Re: [Mind's Eye] What is happening to you?

Can it be that this a generation thing? I mean, the question used to be "How are you?" and then one started discussing the weather. This "what is happening to you/ to others" has this artificial dualism to it, which I understand Molly doesn't appreciate either. And the next generation's question is, where is the link to the stream.

On Sun, Nov 13, 2011 at 1:40 PM, archytas <nwterry@gmail.com> wrote:
Pat might just be interested in this - http://plato.stanford.edu/entries/qm-collapse/
- which is very clever stuff on physics I found I could only handle in
parts.  My brain is much less capable in both maths and being bothered
with deep riddles these days.  I play only as an amateur.  There's
some sort of argument in this stuff that allows a realist view of
macroscopic space-time - i.e. that the moon is where it is without
anyone looking and our old chestnut tree crashes to the ground as
likely when we aren't looking - that is consistent with quantum-level
theorising.
I'm a tropical fish realist - if I want to know about, say, India on
the ground, I'd ask Vam or people with direct experience I've actually
worked with.  If more than interest was at stake, I'd go.  Even
reading, incidentally, indicates that standard 'white people's
histories' I soaked up from Hollywood-BBC are false.  I tend to like
my climate science from climate scientists, not the guff from
Hollywood-BBC.  It's hard to get stuff from the 'horse's mouth', and
of course even when one can, there remain problems of knowing enough
to understand - as a minute with the link above will indicate.  I
often find little to distinguish the academic and presumably accurate
material and, say, some of the barking on Epistemology.  I tend
towards the experts in science.

This general attitude of mine does not extend to politics and
economics.  Here I find the experts vapid, generally untrustworthy and
speaking in code or some sort.  The dominant dross in economics since
I started teaching it has been broadly neo-classical and so vapid it's
models ignored debt.  You can find the criticism and a more realistic
model in the work of Steve Keen who puts his work out free.  This is
the model I teach - though I take a more narrative-behavioural line
based on the question 'what's happening to you'?  Quite a few of my
undergrad and postgrad students find this so unusual that they start
to look like shock and awe victims.

The follow up question (the first is more difficult than any quantum-
waffle) is 'what is happening to other people'?  Towards the end of
101 we might get to whether current economics as actually described in
textbooks in a manner similar to that in books about keeping tropical
fish describe how to keep the fish.  Such matters can broaden out into
how a science research programme has a core and periphery (Lakatos,
Kuhn) and allows evidence and explanation to change these.

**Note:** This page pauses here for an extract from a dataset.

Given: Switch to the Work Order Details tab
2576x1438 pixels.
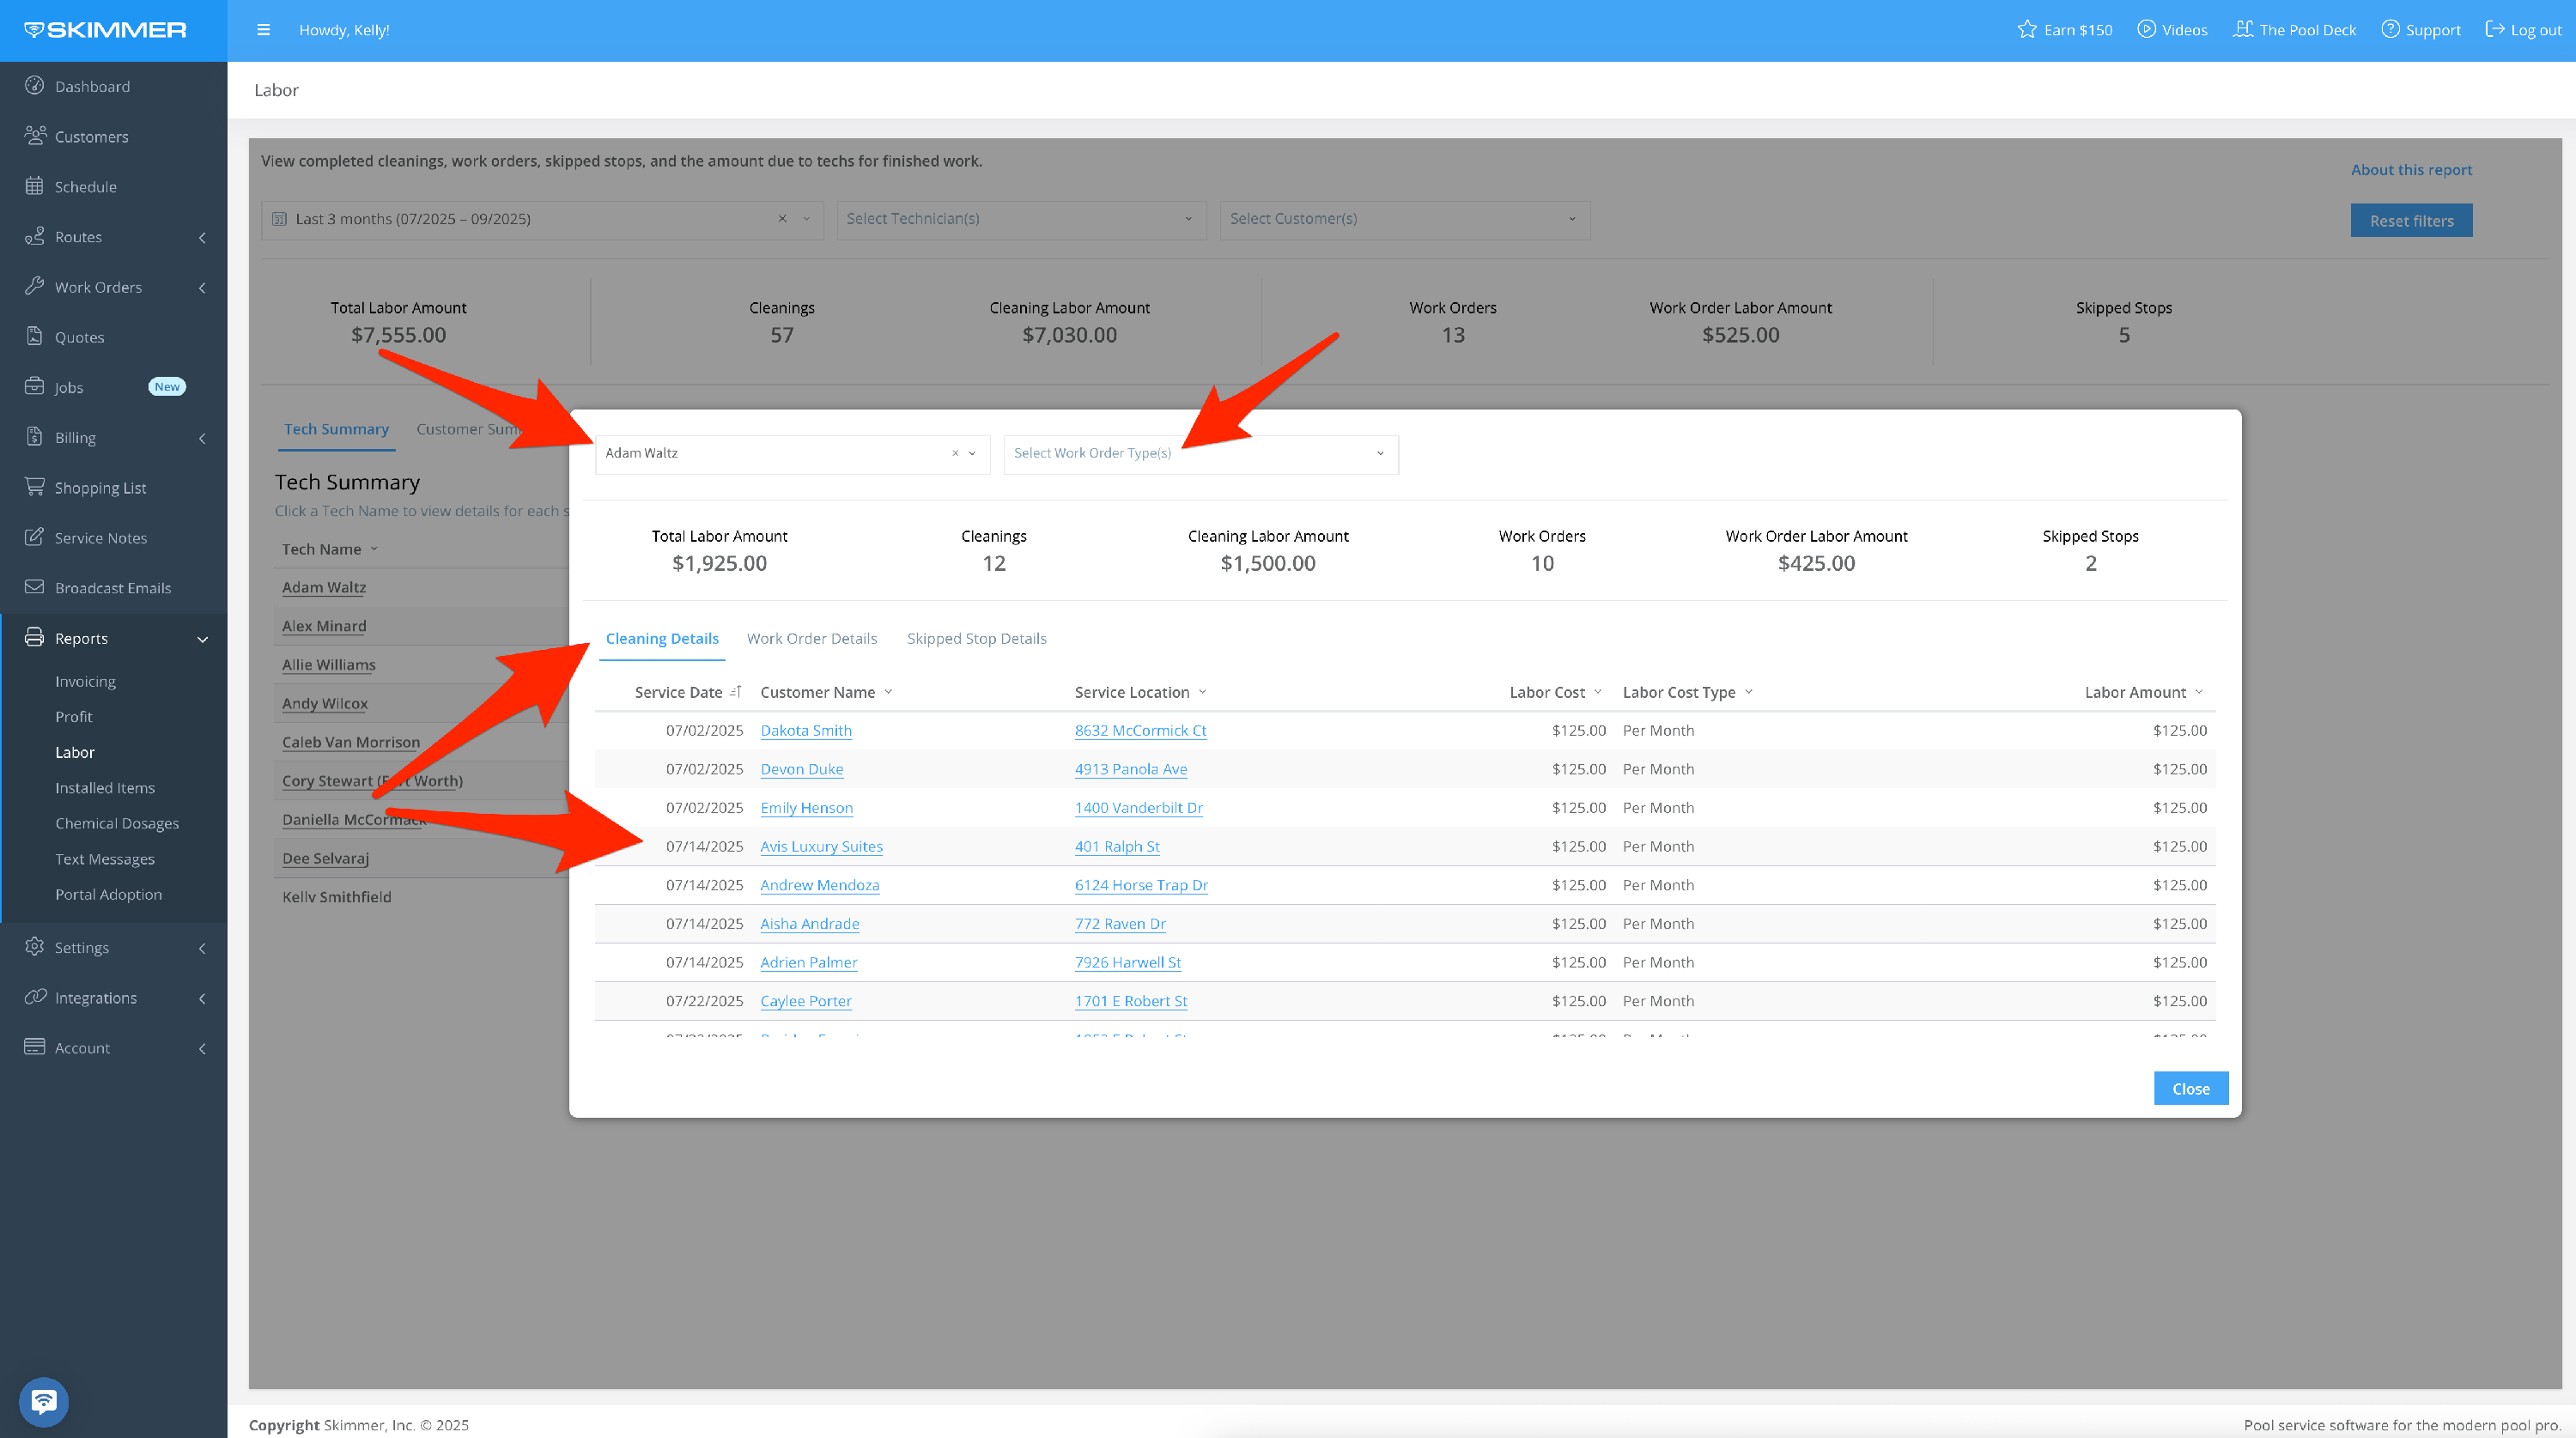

One can point to much information that demonstrates economics only
works for a small proportion of people, but the idea is to let people
get on with their own enquiries.  You may be surprised how few respond
well to this.  Steve Keen's lectures are all available free on line I
tell them - why waste £9K a year getting them from a bum like me?
Some of the kinder answers involve me being a teacher, but teaching
people to think for themselves.  Some of them turn me into a very good
teacher.  I fail with loads.  They demand instruction.  You'd think
more people would want to explore knowledge,but there don't seem to be
many.  And I have to say, on first sight of me, most struggle with
both the first questions.  I'll repeat them in that patronising manner
of teacher training:

1. what is happening to you?
2. what is happening to others?

I can, of course, put the answers in statistical form.

1.you're being screwed.
2. they're being screwed.

Comments by free thinkers more than welcome!